Dillo al mare: Daniela Poggi pianista dal passato da scoprire

Disponibile su Prime Video, Dillo al mare segna il ritorno dietro la macchina da presa per Riccardo Sesani, autore, tra l’altro, di Buona come il pane con Carmen Russo e del giovanilistico anni Ottanta Jocks.

Basato su racconto di Margot Sesani, il film vede nel cast Gianluca Potenziani, Giulia Todaro, Daniela Poggi, Anna Ravazzoni, David Carifi, Melania Contaldi, Anne Garcia e Francesca Barletta e narra la vicenda di Salina e Delfo, giovane coppia che, dopo essere passata per un orfanotrofio, grazie all’aiuto di una suora dell’istituto trova un alloggio economico in una casa al mare. Casa dove è ospite di Emma (Daniela Poggi), matura signora affetta da alcuni disturbi della memoria e che vive nei ricordi della sua carriera da pianista.

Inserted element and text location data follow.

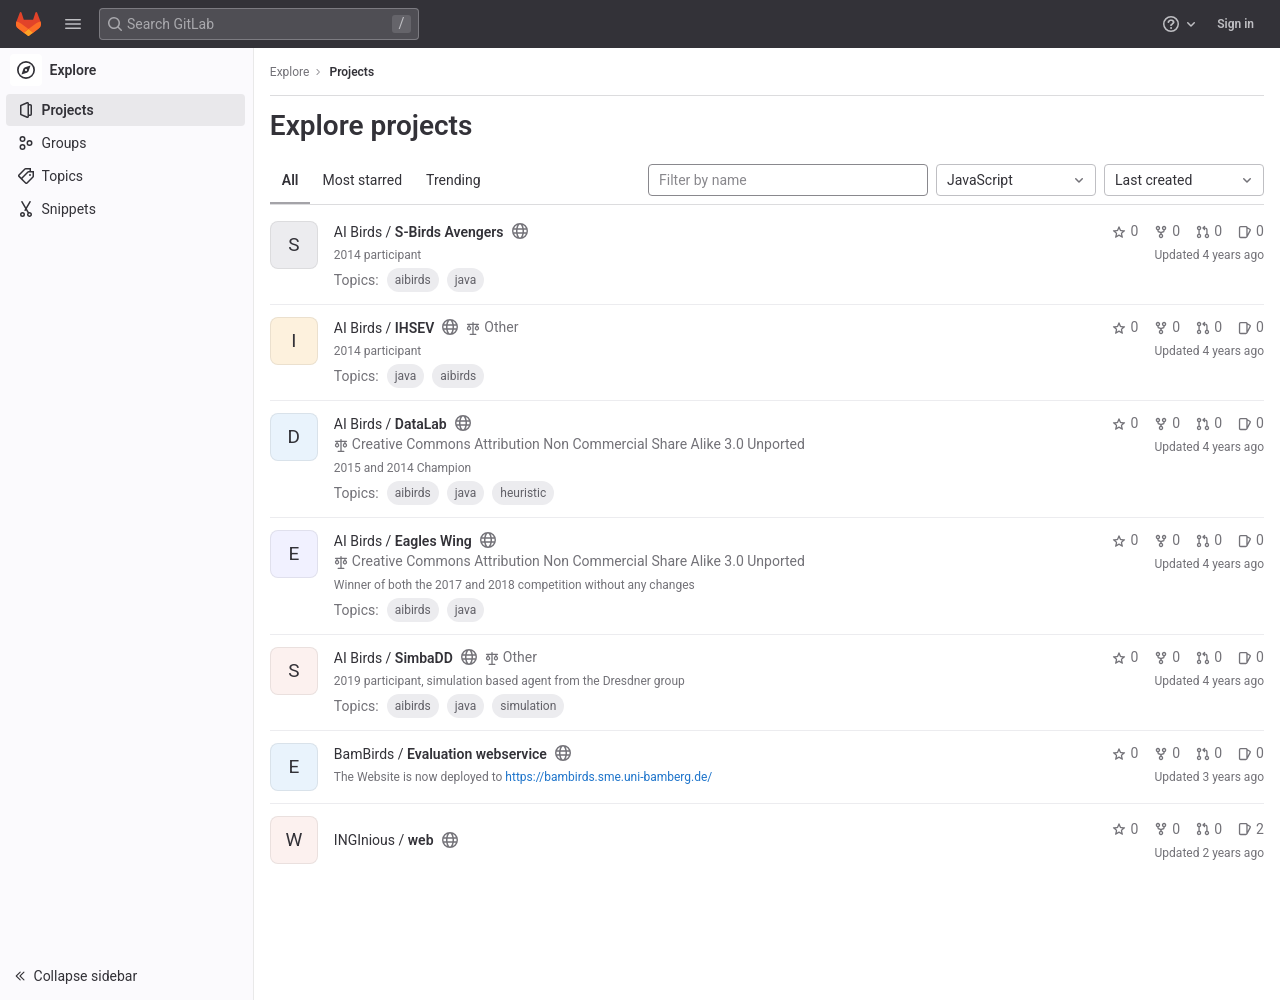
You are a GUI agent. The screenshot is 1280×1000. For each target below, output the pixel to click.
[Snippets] (127, 209)
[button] (73, 24)
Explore (292, 72)
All (292, 180)
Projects (354, 72)
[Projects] (127, 110)
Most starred (365, 180)
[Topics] (127, 176)
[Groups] (127, 143)
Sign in (1235, 24)
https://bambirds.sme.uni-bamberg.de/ (611, 777)
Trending (455, 180)
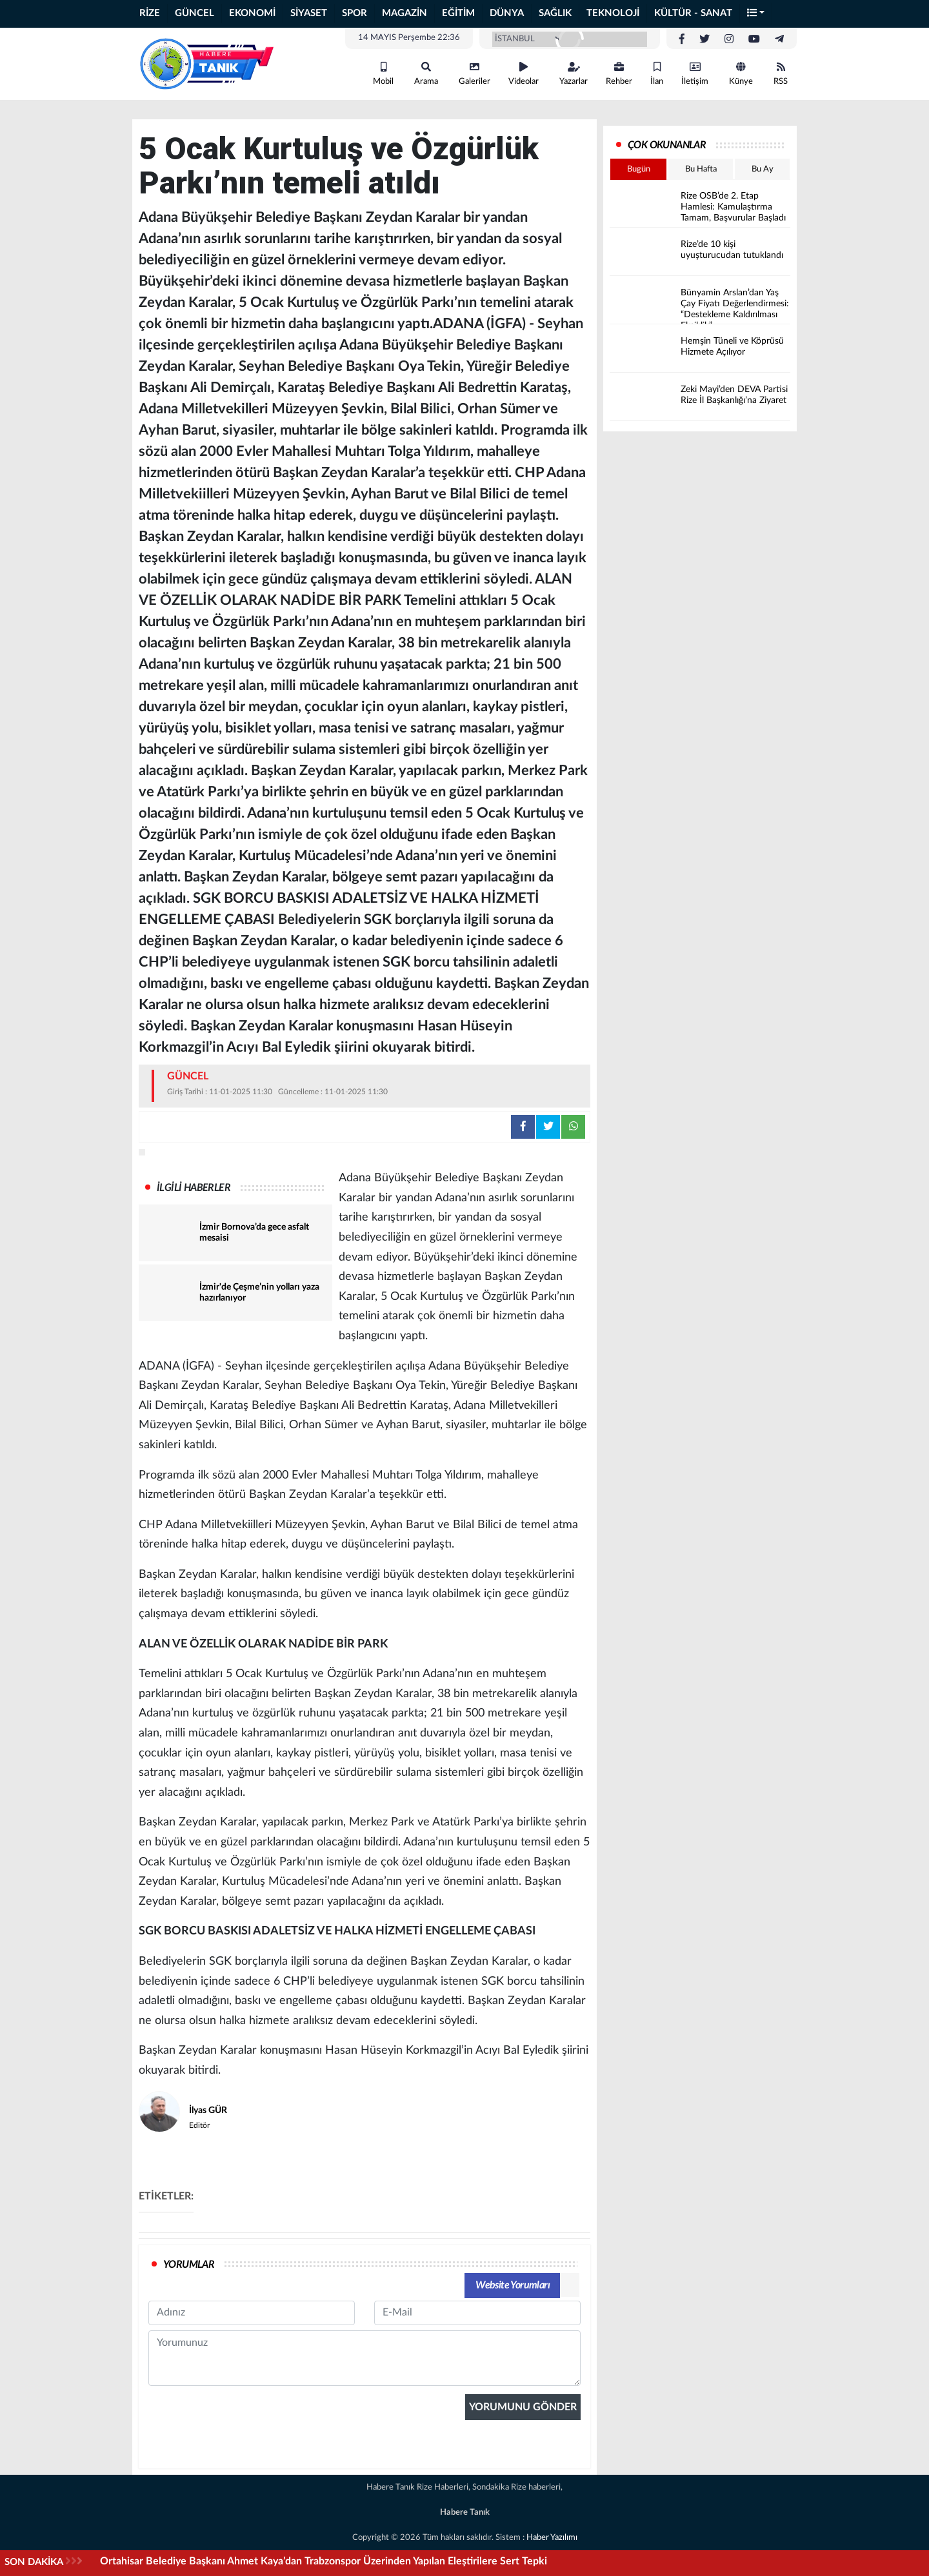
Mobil (383, 74)
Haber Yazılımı (551, 2537)
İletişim (694, 74)
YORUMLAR (188, 2264)
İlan (656, 74)
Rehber (619, 74)
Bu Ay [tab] (763, 169)
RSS (781, 74)
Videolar (523, 74)
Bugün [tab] (638, 169)
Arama (426, 74)
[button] (756, 14)
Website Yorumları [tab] (512, 2285)
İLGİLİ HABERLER (193, 1188)
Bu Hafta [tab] (701, 169)
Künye (741, 74)
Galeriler (474, 74)
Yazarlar (573, 74)
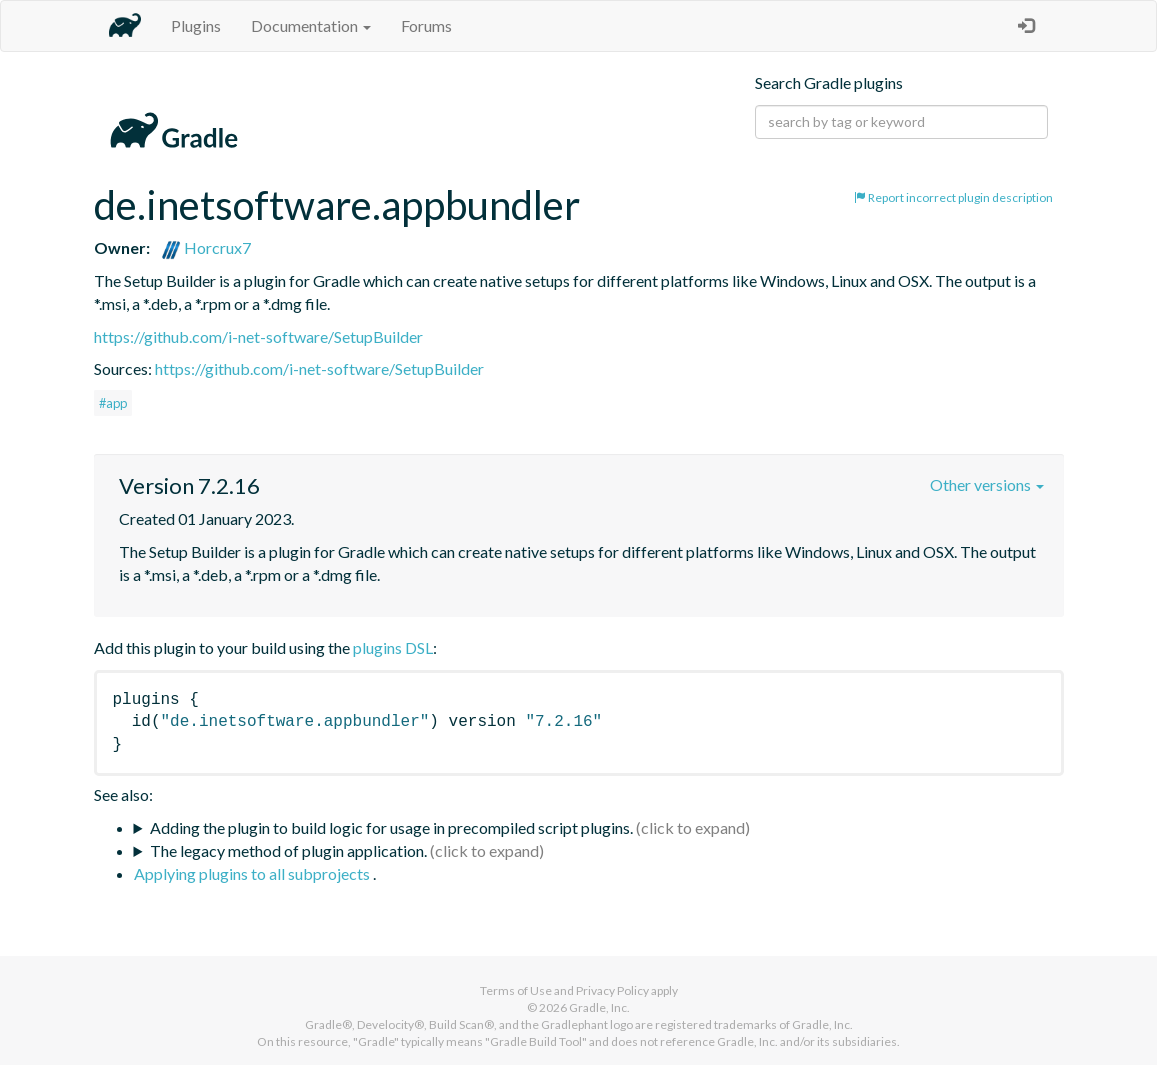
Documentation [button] (311, 25)
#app (113, 403)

La storia si concentra su una contrastata convivenza, con alcuni fatti strani che in breve portano la coppia a dividersi e la giovane Salina che si getta alla ricerca della sua madre naturale; fino al momento in cui scopriamo che suor Adriana non ha affatto indirizzato a caso la giovane coppia a casa di Emma.

Una storia che si lega molto ai ricordi del passato, anche perché apprendiamo che la brillante pianista ha fiancheggiato la lotta armata negli anni di piombo, rivelandosi lei stessa la vera protagonista di Dillo al mare. Del resto, è proprio Emma a muovere le fila fino alla rivelazione conclusiva, nel corso di un insieme che avanza lentamente attraverso le note della musica della donna; molte “trovate”, però, sviliscono a volte la narrazione di base, spingendo lo spettatore a desiderare arrivi al più presto l’epilogo.

Tuttavia Riccardo Sesani cerca in ogni caso di superare determinati passaggi che, sicuramente, non risultano adeguati alla poetica dell’operazione, aiutato dalla brava Poggi, che sembra spesso migliorare dialoghi non proprio azzeccati. E il colpo di scena finale rappresenta senza dubbio il maggiore pregio di un lungometraggio concepito con pochi mezzi.

Un lungometraggio che, con ogni probabilità, se distribuito normalmente avrebbe occupato pochissime sale cinematografiche sparse nella penisola e al quale, di conseguenza, giova non poco l’uscita su una piattaforma che conta un numero sbalorditivo di abbonati.